= Montreal International Games Summit =

Conference on video games

The Montreal International Games Summit (MIGS), also known as Le Sommet International du jeu de Montréal (SIJM), is a conference on video games. The first summit was held in 2004 and it usually takes place in November at Le Palais des Congrès de Montreal in Canada. Its mission is to expand the exposure of the video game community in Quebec, and to improve the Quebec video game industry. MIGS is currently the leading professional gaming summit of the East Coast. The overall aim of MIGS is to promote, train, network, and hire potential developers in the gaming industry. Professionals attending the summit partake in lectures and presentations largely oriented around how to improve specific aspects of the industry, such as art, VFX, and design. Currently, MIGS has partnered with many of the leading electronic and game development companies in Canada, including Ubisoft and Warner Bros.
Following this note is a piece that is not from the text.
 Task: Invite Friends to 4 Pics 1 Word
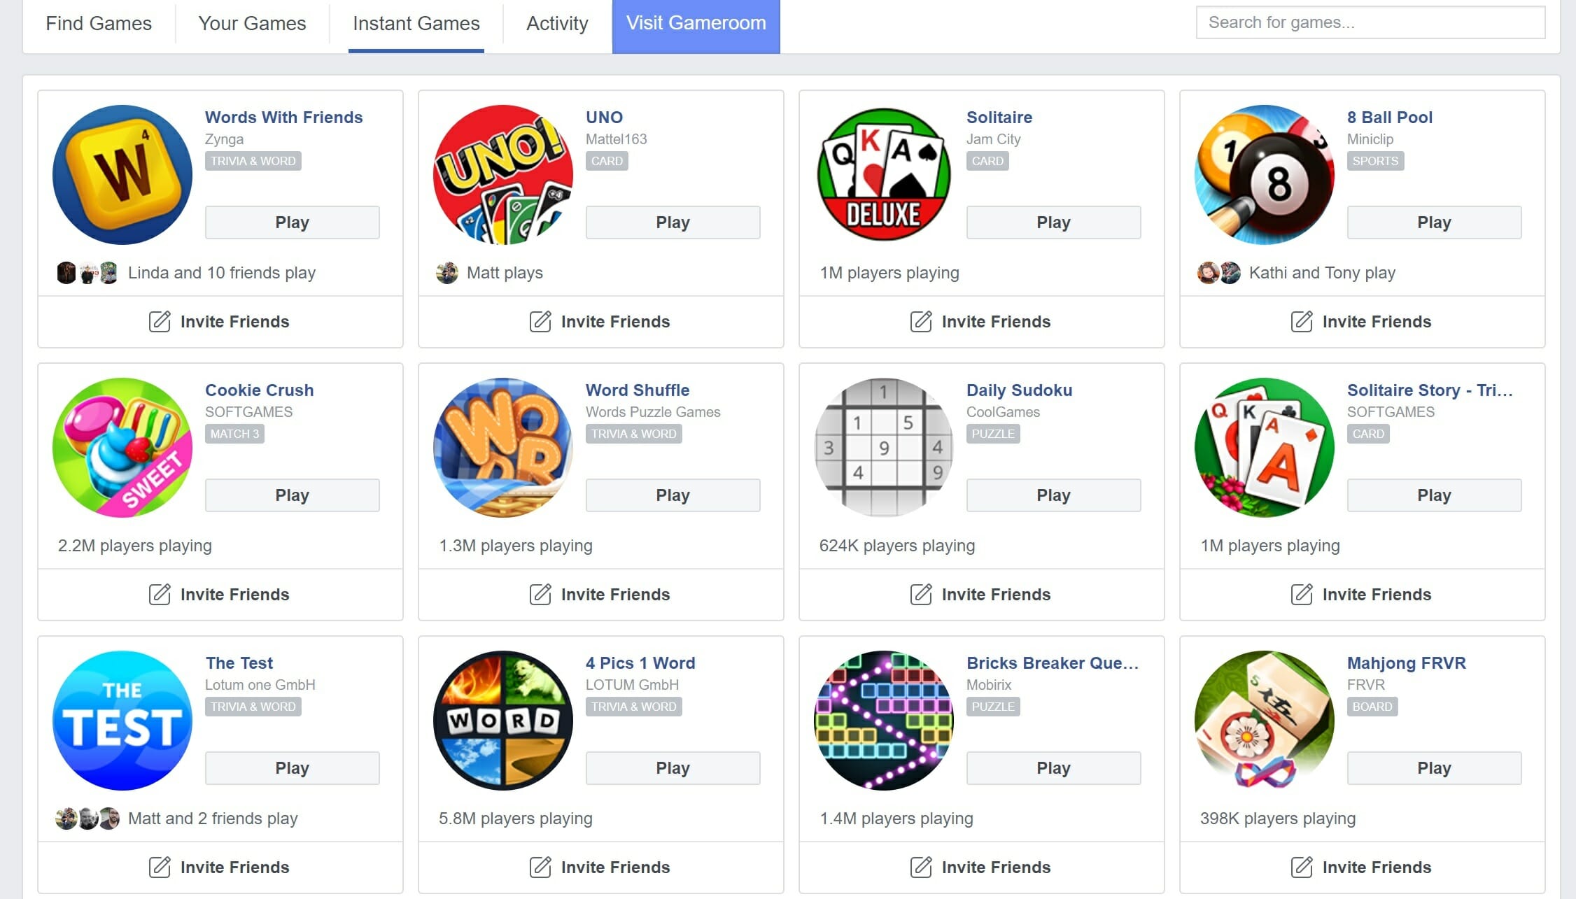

Games. The Montreal International Gaming Summit is networked similarly to the Electronic Entertainment Expo, using the same application to facilitate interaction between industry players and associates. In 2008 MIGS became an event that was open to the public. 2013 marked the tenth annual Montreal International Gaming Summit.

==Events==

===Business Lounge===
The Business Lounge is designed to establish collaboration and finalize ideas by key decision makers in the industry. It is located away from the summit itself, as only professional members of the industry may attend. Most corporate figures that attend the summit also make appearances at the business lounge, as it is a hub for most corporate decisions at the summit. Attendees at the lounge may also attend exclusive cocktail events, where they may interact with other corporate figures and keynotes speakers at the summit.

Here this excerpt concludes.